Le 27 janvier 2021, Europol annonçait une nouvelle réjouissante pour de nombreux responsables de sécurité informatique aux quatre coins du monde. Les forces de l’ordre étaient parvenues à démanteler l’infrastructure d’Emotet, un groupe à l’origine de milliers de cyberattaques. Plus précisément, les polices de différents pays européens ont saisi les serveurs de commande et contrôle (C&C) qui permettaient aux cybercriminels de contrôler leur botnet, l’ensemble de milliers de machines infectées utilisé pour lancer les campagnes d’attaques.
Avec cette confiscation, les malfrats se sont retrouvés désarmés, et leur situation ne devrait pas s’arranger : les autorités ont aussi prévu l’effacement automatique de leur malware sur tous les appareils contaminés. « C’était le groupe le plus actif, le numéro 1, donc c’est sûr que ça va nous faire une pause », soufflait David Kopp, responsable de l’équipe de réponse aux menaces de Trend Micro avec qui Cyberguerre s’est entretenu début février.
Mais ce dernier, qui œuvre dans le secteur depuis plus de 20 ans, ne se faisait pas d’illusion : « C’est certain que les opérations vont être stoppées un certain temps… et c’est certain que d’autres vont reprendre le même type d’opérations d’ici la fin de l’année. Ce milieu fonctionne comme celui des vendeurs de drogues : lorsque la police démantèle un réseau, un autre va prendre sa place. »
Cette vision de la situation, presque déprimante, est partagée par de nombreux experts du secteur. Ils savent que s’ils trouvent leur gagne-pain dans la protection des entreprises, leurs opposants le trouvent dans les attaques contre les entreprises. Récemment, un hacker russe confiait à l’équipe de cybersécurité de Cisco qu’il s’était tourné vers la cybercriminalité, car il y trouvait des gains nettement plus importants que de l’autre côté de l’échiquier. Il précisait même (de bonne foi ou non) que s’il habitait en occident, où les salaires sont plus élevés dans la cybersécurité, il reconsidèrerait son choix de carrière.
La cybercriminalité fonctionne comme n’importe quel marché
Pour comprendre les associations de cybercriminels, il faut comprendre qu’elles fonctionnent comme des entreprises.

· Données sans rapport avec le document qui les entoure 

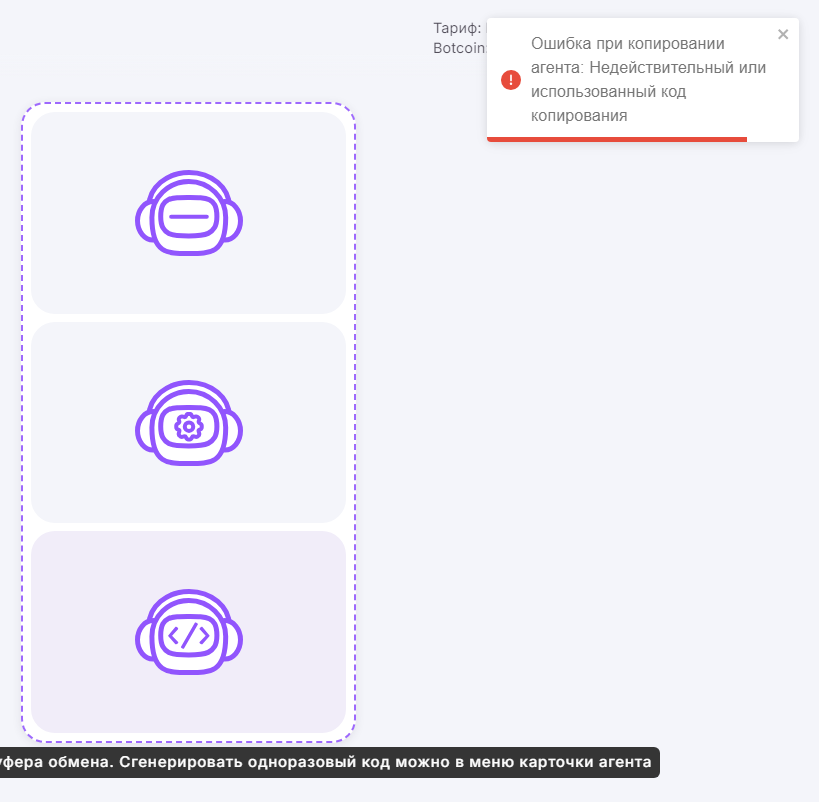Click the minus bar inside top robot
This screenshot has width=819, height=802.
click(188, 217)
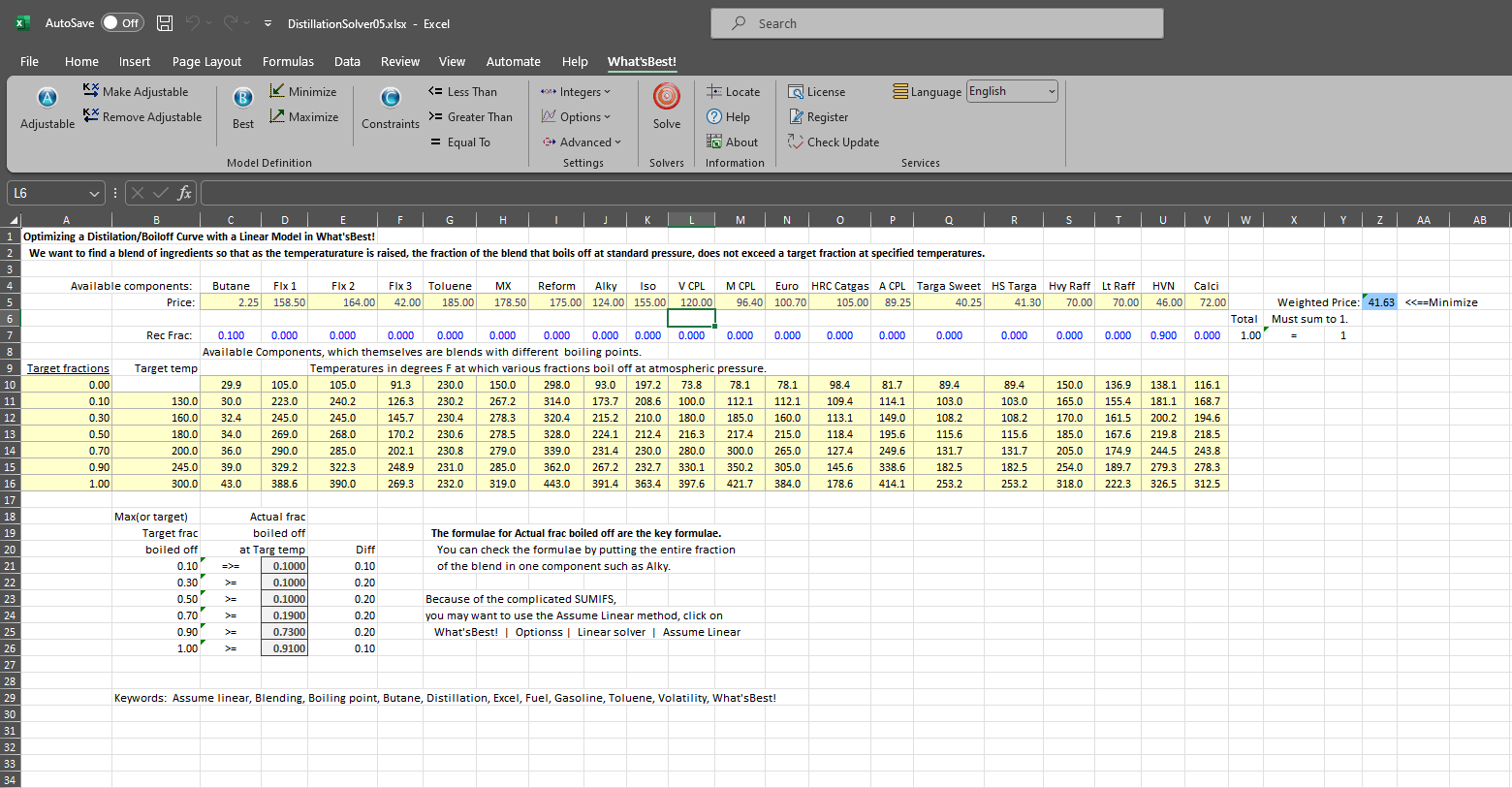Screen dimensions: 1512x788
Task: Select the blue Weighted Price cell 41.63
Action: click(x=1380, y=302)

De nombreux malfrats vont à leur « travail » comme si c’était un emploi comme un autre. Et ils considèrent que la revente de données et l’extorsion d’argent sont des marchés parmi d’autres. C’est tout le problème : avec l’explosion des rançongiciels, les malfrats amassent des sommes en dizaines de millions de dollars, et l’attractivité du marché bondit.
Ces gains gigantesques permettent aux gangs de recruter de meilleurs hackers, et d’investir dans du matériel de meilleure qualité, pour étendre leur activité. Et comme dans tout marché, la concurrence fait rage pour obtenir les meilleures ressources, sauf qu’elle ne se plie à aucune règle. Au début du mois, Egregor subissait une opération des forces de l’ordre peu après qu’un gang rival, Revil, a publié des informations sur ses membres.
« On peut comparer le démantèlement de l’infrastructure d’Emotet à l’arrêt de la chaîne de production d’une entreprise normale. Les cybercriminels vont devoir faire face à la question de résilience, et se confronter aux mêmes problématiques que celles auxquelles se confrontent leurs victimes », évalue David Kopp. Les opérateurs d’Emotet ont un business et une place de numéro 1 à maintenir : la question est de savoir s’ils parviendront à relancer leur « production » (l’obtention d’accès à des systèmes informatiques qu’ils revendent à d’autres gangs) ou si un concurrent s’engouffrera pour mettre main sur leurs parts de marché.
La balance entre la survie d’Emotet et son remplacement par un autre gang pourrait tenir à un point sur lequel Europol n’a que très peu communiqué : l’arrestation, ou non, de ses membres les plus importants. On ne sait ni le nombre d’arrestations ni qui a été arrêté. « Même si l’infrastructure est tombée, si les cybercriminels ne sont pas arrêtés, ils vont simplement se déporter sur une autre infrastructure » prévoit l’expert de Trend Micro.
C’est ce qui s’est passé fin 2020, après le démantèlement d’un autre botnet, TrickBot, par une coalition d’entreprises menée par Microsoft. Bien que 94% des serveurs de commandes aient été saisis, le botnet a ressurgi quelques semaines plus tard, avec une autre infrastructure. Et le gang a déjà mis en place de nouvelles attaques début 2021. En revanche, si les responsables d’Emotet sont également arrêtés, alors il existe peu de chance que l’organisation ressurgisse. « Mais tant qu’il y aura de l’argent à gagner, d’autres cybercriminels reviendront », conclut David Kopp.